— Source passage —
⟨

As shown in FIG. 7, end areas 11b1, 11b3 of the partitioning
section 11b in the Y-direction are located above the power
generating element 20. The end area 11b1 is located between the
positive electrode plate 21 (the current collector plate 21a) in
the one of the power generating elements 20 and the negative
electrode plate 22 (the current collector plate 22a) in the other
of the power generating elements 20, and prevents the positive
electrode plate 21 and the negative electrode plate 22 from coming
into contact with each other. The end area 11b3 is located between
the negative electrode plate 22 (the current collector plate 22a)
in the one of the power generating elements 20 and the positive
electrode plate 21 (the current collector plate 21a) in the other
of the power generating elements 20, and prevents the negative
electrode plate 22 and the positive electrode plate 21 from coming
into contact with each other.
[0075] A central area 11b2 of the partitioning section 11b is
located below the end areas 11b1, 11b3. More specifically, an upper
end of the central area 11b2 is located below an upper end of each
of the power generating elements 20. The separator 23 is disposed
on an outer surface of each of the power generating elements 20 in
an area A. Accordingly, even when the two power generating elements
20 contact each other in the area A, the two power generating
elements 20 can be maintained in the insulated state.
[0076] It is possible to prevent the third arm 31c of the
connecting tab 31 from interfering with the partitioning section
11b (the central area 11b2) by locating the upper end of the
central area 11b2 below upper ends of the end areas 11b 1, 11b3. In
other words, the central area 11b2 of the partitioning section 11b
is provided in a position to avoid interference with the connecting
tab 31.
[0077] In this embodiment, the connecting tab 31 (the third arm
31c) is disposed above the partitioning section 11b. Accordingly,
when the gas is generated in each of the power generating elements
20, it is possible to prevent movement of the gas toward the valve
12d from being blocked by the connecting tab 31. In other words,
the gas that is generated in each of the power generating elements
20 can move to the valve 12d without causing collision with the
connecting tab 31 (the third arm 31c). Therefore, the gas can be
discharged smoothly by using the valve 12d.

⟩

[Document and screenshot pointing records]
⟨

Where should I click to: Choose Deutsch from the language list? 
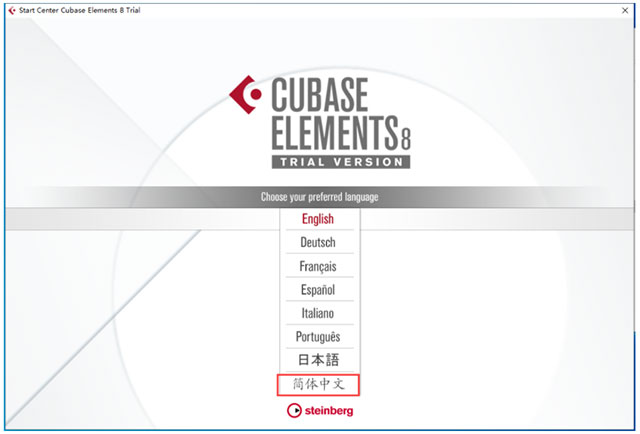click(318, 242)
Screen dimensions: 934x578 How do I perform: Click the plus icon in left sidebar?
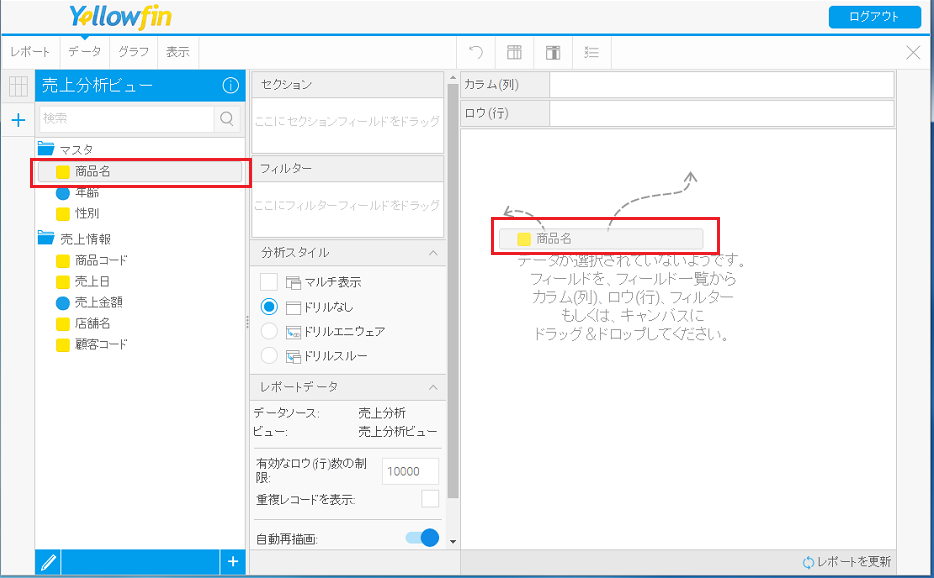17,121
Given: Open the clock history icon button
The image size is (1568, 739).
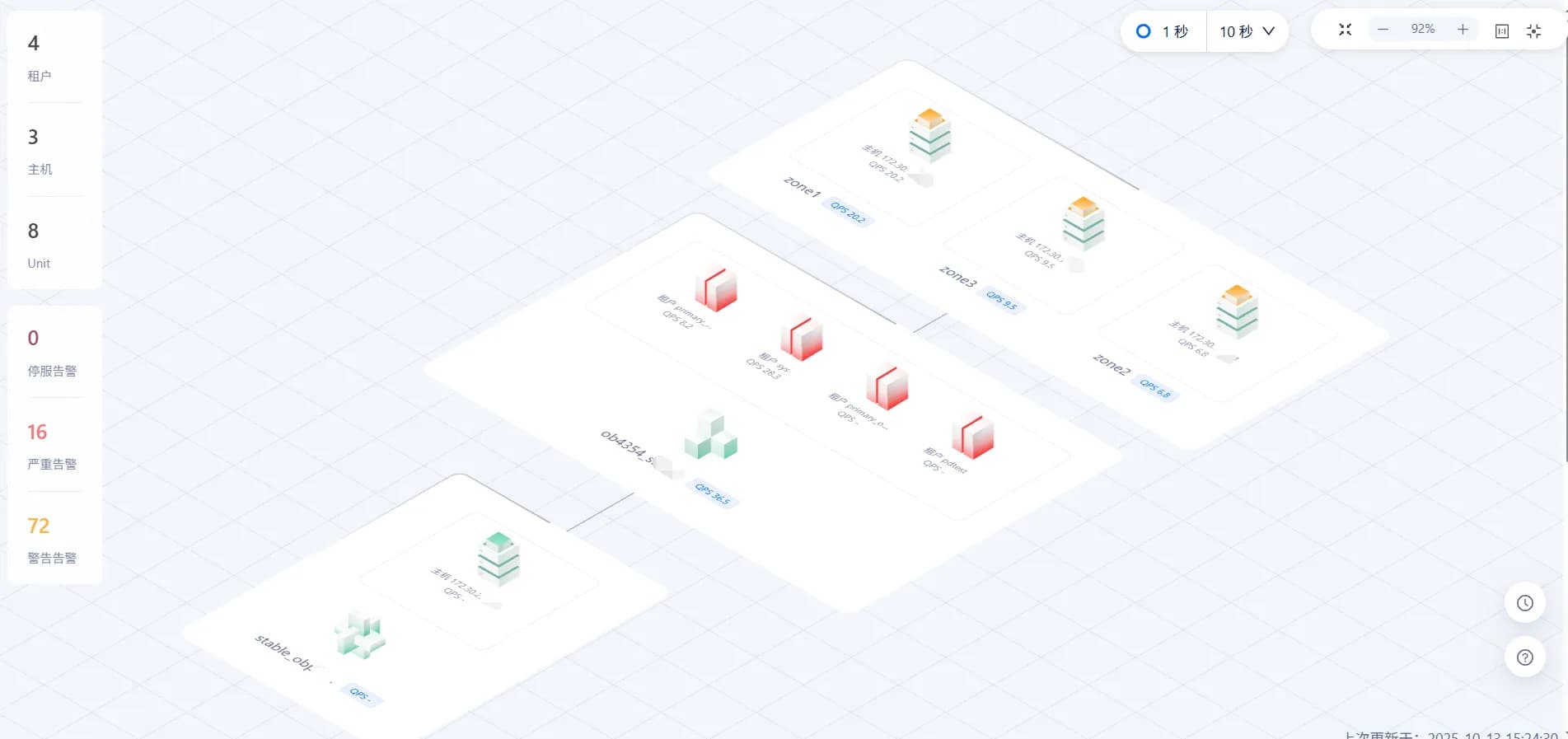Looking at the screenshot, I should pyautogui.click(x=1524, y=603).
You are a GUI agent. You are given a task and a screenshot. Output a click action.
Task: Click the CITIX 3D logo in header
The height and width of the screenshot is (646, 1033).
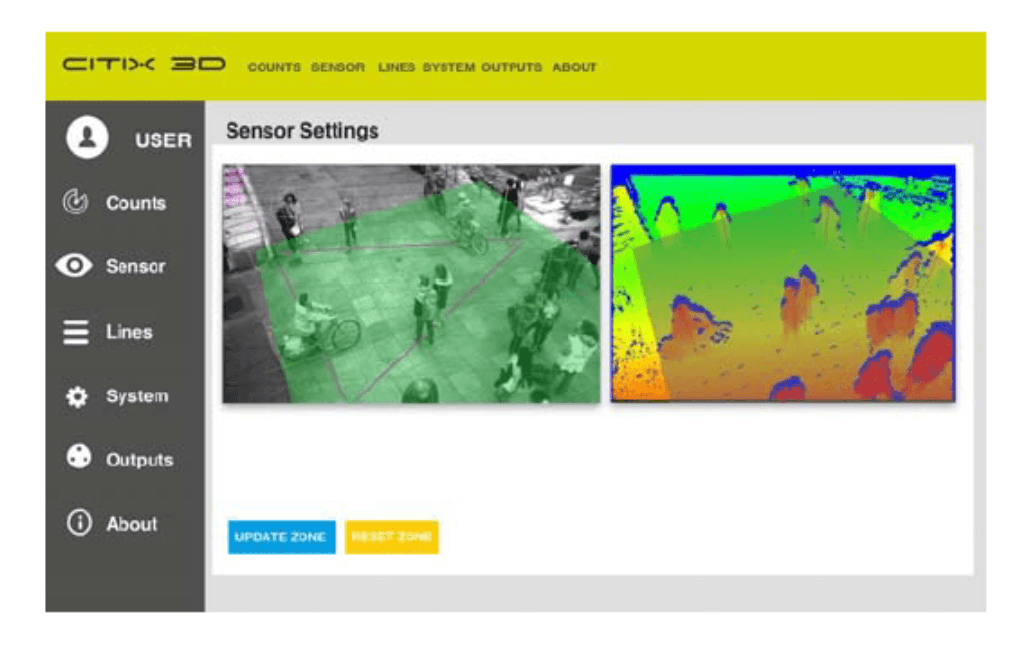[x=144, y=66]
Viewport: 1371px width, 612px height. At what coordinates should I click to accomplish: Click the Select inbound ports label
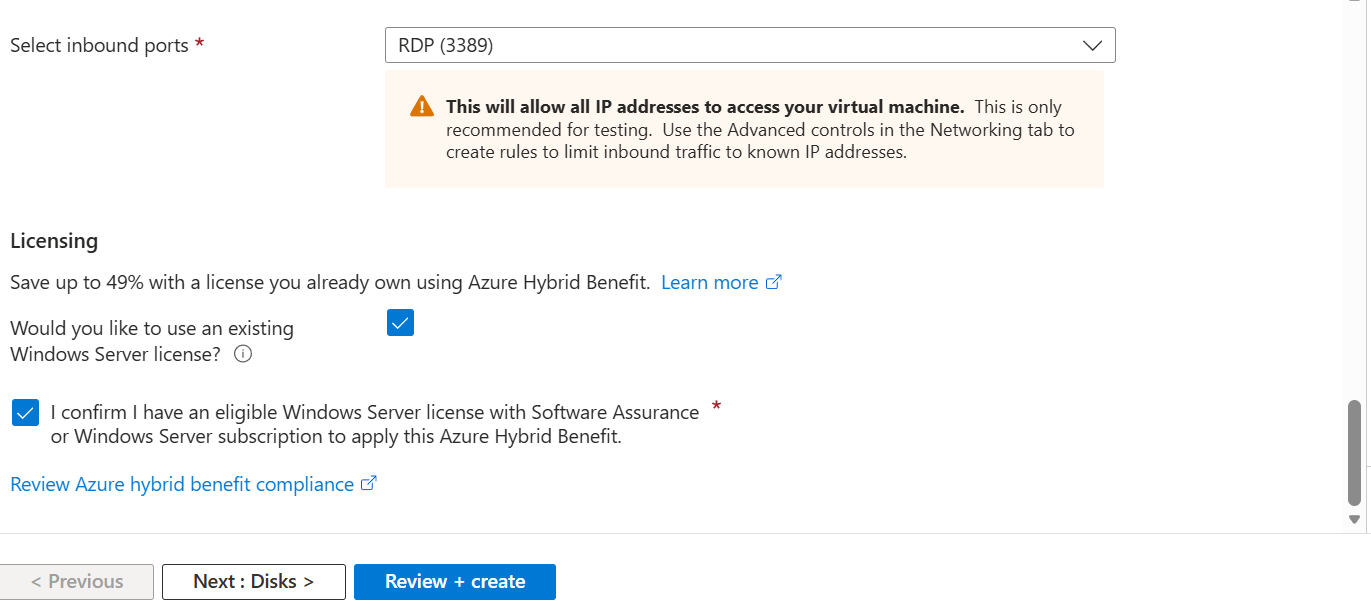pos(99,45)
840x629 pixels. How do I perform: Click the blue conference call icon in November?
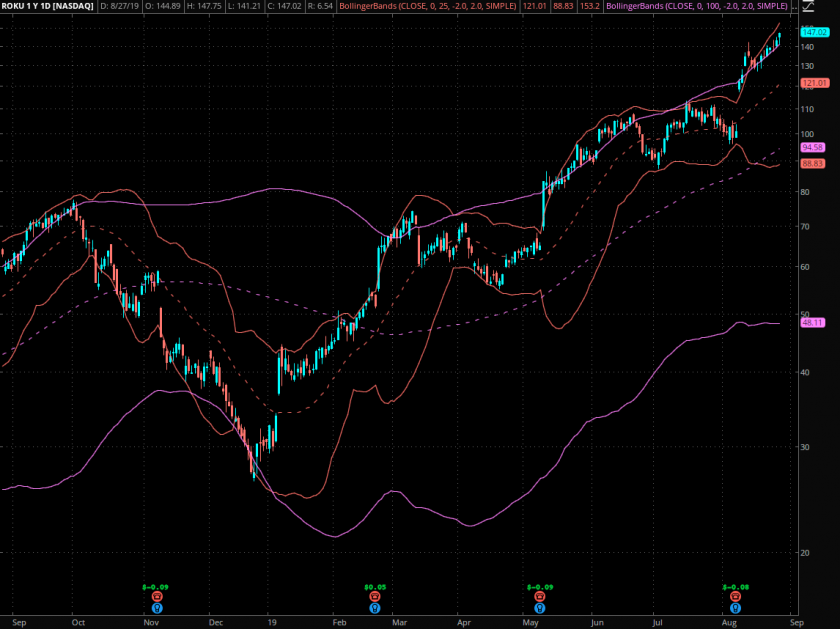[x=156, y=607]
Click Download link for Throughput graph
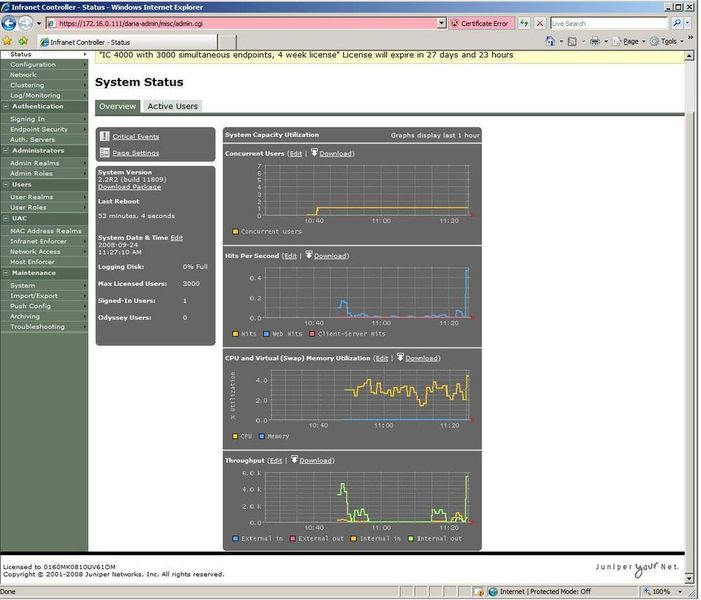The width and height of the screenshot is (701, 600). tap(316, 461)
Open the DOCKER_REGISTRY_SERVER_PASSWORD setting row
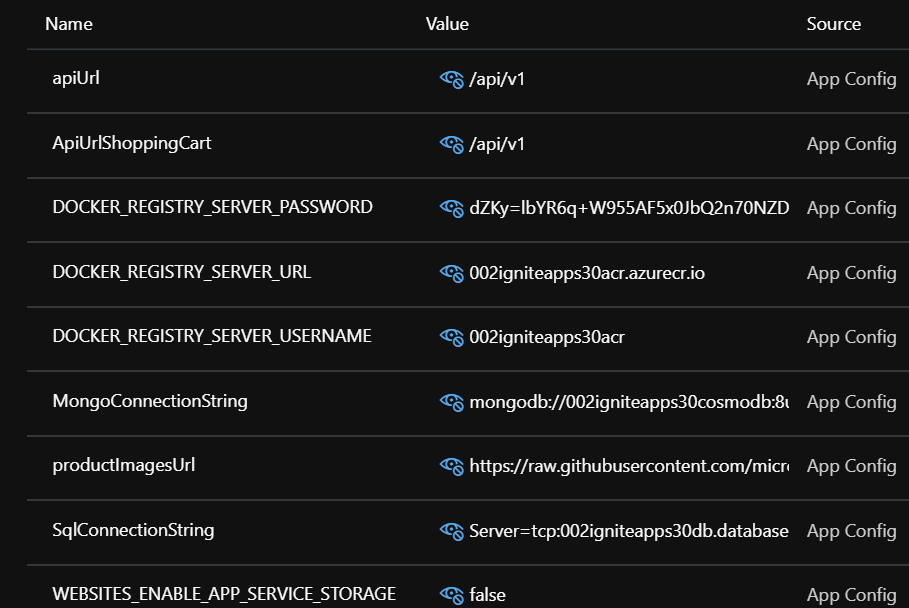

⟩

— Directions for this task —
Can you carry on the passage about the battery's partitioning section and connecting tab, picking up right after its final sentence?

— Answer —
[0078] Although the two power generating elements 20 are housed in
the module case 10 in this embodiment, the number of the power
generating element 20 is not limited thereto. More specifically,
the even number of the power generating elements 20 can be housed
in the module case 10. If the even number of the power generating
elements 20 are housed in the module case 10, a positive electrode
terminal and a negative electrode terminal of the battery module 1
can be disposed together in one location as in this embodiment.
[0079] Furthermore, the intermediate terminal 51 is provided in
this embodiment. However, if the voltage of each of the power
generating elements 20 does not have to be detected, the
intermediate terminal 51 can be removed. Along with removal of the
intermediate terminal 51, the connecting tab 31 can also be
removed.
[0080] A battery pack 200 that is shown in FIG. 8 can be configured
by using the battery module 1 of this embodiment. More
specifically, the battery pack 200 can be configured by aligning
the plural battery modules 1 in the X-direction. The number of the
battery module 1 that constitutes the battery pack 200 can
appropriately be set.
[0081] FIG. 8 shows the terminals 51 to 53 for only one of the
battery modules 1, and the terminals 51 to 53 are not shown for the
rest of the battery modules 1. The plural battery modules 1 are
disposed such that the terminals 51 to 53 of the respective battery
modules 1 are aligned in the X-direction.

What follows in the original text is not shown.